To do:
Which lines below include the string "will"? Please show each one.
*** Opening of Available records ***
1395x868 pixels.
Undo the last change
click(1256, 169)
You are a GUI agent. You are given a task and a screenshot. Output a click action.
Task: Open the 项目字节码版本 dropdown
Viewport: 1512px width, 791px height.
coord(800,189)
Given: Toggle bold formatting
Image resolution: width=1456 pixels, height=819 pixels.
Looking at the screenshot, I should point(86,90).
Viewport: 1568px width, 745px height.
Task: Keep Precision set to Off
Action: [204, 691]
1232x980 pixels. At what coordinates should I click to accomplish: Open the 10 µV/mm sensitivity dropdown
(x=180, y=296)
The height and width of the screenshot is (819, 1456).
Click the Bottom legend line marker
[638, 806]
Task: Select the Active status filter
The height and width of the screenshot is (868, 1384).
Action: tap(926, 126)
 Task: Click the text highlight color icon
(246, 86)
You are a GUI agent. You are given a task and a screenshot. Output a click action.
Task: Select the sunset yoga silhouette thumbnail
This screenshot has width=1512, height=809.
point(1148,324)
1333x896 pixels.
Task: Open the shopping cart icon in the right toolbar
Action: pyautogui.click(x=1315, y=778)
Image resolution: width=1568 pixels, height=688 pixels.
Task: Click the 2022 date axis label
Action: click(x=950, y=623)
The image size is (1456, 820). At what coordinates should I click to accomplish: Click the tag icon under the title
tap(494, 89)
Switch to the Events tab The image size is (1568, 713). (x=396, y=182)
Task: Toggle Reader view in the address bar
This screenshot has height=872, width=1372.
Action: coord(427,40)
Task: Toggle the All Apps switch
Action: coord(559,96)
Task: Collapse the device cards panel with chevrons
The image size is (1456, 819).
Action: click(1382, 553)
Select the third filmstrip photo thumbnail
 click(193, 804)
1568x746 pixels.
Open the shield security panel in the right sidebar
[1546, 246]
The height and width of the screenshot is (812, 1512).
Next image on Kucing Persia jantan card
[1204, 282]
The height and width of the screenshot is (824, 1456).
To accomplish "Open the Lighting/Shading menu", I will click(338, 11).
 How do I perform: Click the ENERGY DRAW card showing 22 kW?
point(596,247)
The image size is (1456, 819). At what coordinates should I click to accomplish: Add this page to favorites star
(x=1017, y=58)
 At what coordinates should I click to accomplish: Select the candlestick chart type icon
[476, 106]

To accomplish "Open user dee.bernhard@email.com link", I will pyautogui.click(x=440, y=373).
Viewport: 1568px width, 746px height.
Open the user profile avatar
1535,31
*** Close of Available records ***
Result for this exercise:
To accomplish "Open the Lighting/Shading menu", I will click(338, 11).
To accomplish "Open user dee.bernhard@email.com link", I will pyautogui.click(x=440, y=373).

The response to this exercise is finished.